Textile printing is a crucial aspect of the industry that allows for intricate designs and functional finishes on fabrics. Traditionally, synthetic binders and thickeners have been used in pigment printing systems to achieve vibrant colors and long-lasting durability. However, these conventional materials pose significant environmental challenges, such as being difficult to break down and contributing to air and water pollution.
With a growing global emphasis on sustainability and eco-efficiency, there is a rising interest in replacing synthetic auxiliaries with bio-based alternatives. Natural polymers like starch, guar gum, sodium alginate, and chitosan are gaining popularity in the textile industry due to their safety, biodegradability, and accessibility. Sodium alginate, extracted from brown seaweed, is a commonly used thickener in textile printing for its excellent film-forming properties and solubility.
On the other hand, gelatin, derived from collagen, has been less explored in pigment printing despite its ability to gel and form films. However, recent research has highlighted the potential of bio-based thickeners to impart multiple functionalities to textiles.

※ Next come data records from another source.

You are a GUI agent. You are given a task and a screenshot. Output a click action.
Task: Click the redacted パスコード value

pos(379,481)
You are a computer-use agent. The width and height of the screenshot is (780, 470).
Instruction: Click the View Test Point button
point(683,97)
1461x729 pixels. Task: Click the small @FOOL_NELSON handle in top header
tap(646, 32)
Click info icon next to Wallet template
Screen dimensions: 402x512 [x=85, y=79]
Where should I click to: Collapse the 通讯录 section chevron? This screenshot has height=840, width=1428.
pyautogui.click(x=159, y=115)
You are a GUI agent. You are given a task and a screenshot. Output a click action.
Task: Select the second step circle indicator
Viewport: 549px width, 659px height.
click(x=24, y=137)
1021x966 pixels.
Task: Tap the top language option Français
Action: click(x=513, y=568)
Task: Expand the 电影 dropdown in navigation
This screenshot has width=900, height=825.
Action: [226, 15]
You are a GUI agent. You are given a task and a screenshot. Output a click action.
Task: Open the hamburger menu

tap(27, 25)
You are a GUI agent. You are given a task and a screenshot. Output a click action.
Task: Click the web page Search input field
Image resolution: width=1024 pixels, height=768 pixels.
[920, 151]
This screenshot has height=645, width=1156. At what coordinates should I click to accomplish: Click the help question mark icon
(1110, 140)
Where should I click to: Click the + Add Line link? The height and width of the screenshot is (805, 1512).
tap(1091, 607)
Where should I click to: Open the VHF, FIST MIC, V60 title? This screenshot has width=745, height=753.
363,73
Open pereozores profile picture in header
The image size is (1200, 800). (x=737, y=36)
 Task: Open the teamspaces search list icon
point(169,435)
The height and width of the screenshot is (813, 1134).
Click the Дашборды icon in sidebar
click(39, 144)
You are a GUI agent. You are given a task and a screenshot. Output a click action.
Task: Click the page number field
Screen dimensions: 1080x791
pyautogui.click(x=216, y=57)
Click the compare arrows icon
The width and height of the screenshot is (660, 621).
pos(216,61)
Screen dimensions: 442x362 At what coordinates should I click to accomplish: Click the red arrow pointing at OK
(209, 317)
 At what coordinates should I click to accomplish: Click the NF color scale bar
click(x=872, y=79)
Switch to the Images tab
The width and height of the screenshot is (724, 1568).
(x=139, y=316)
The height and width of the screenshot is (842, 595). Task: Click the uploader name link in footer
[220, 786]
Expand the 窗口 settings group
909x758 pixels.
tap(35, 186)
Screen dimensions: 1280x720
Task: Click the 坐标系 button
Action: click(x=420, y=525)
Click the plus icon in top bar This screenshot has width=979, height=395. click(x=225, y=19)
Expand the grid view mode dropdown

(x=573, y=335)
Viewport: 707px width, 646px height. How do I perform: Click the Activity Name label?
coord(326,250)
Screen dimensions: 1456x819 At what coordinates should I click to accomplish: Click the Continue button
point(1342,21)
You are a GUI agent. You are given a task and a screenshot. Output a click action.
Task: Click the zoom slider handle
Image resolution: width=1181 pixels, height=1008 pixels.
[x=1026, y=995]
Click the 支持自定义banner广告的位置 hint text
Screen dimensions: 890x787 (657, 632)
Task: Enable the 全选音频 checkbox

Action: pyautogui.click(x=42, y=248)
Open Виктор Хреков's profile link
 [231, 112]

In a study investigating gelatin and sodium alginate as novel thickening agents for pigment textile printing, promising results were obtained.
The study examined the performance of gelatin as a thickener and binder in various ratios with sodium alginate. It was observed that the shear rate had a significant impact on the shear stress and viscosity of gelatin gel-based thickeners. Additionally, the elasticity and performance of gelatin-based thickening agents when thinned were evaluated. The incorporation of sodium alginate was found to increase the apparent viscosity compared to gelatin gel alone, with a 50:50 gelatin-alginate thickener ratio yielding optimal printing paste viscosity.
Furthermore, the samples treated with a combination of gelatin and sodium alginate exhibited the highest color depth, as indicated by the K/S values, while those without gelatin showed lower values. The printed fabrics were also subjected to tests for light, washing, sweat, and rubbing fastness, with fabrics using pigment and gelatin/alginate thickener showing enhanced color depth and fastness properties.
Moreover, the antibacterial activity of gelatin-based thickened printed fabrics against Escherichia coli, Staphylococcus aureus, and Candida albicans was assessed after 15 days at ambient temperature. The results indicated potential antimicrobial properties in gelatin-based thickeners, highlighting their added functionality in textile printing.
In conclusion, the exploration of eco-friendly alternatives like gelatin and sodium alginate in pigment textile printing showcases the industry's shift towards sustainable practices. By utilizing natural polymers and bio-based materials, manufacturers can reduce their environmental impact while maintaining high-quality standards in textile production. As the demand for eco-friendly solutions continues to grow, the integration of novel thickeners and binders in textile printing offers a promising avenue for innovation and sustainability in the industry.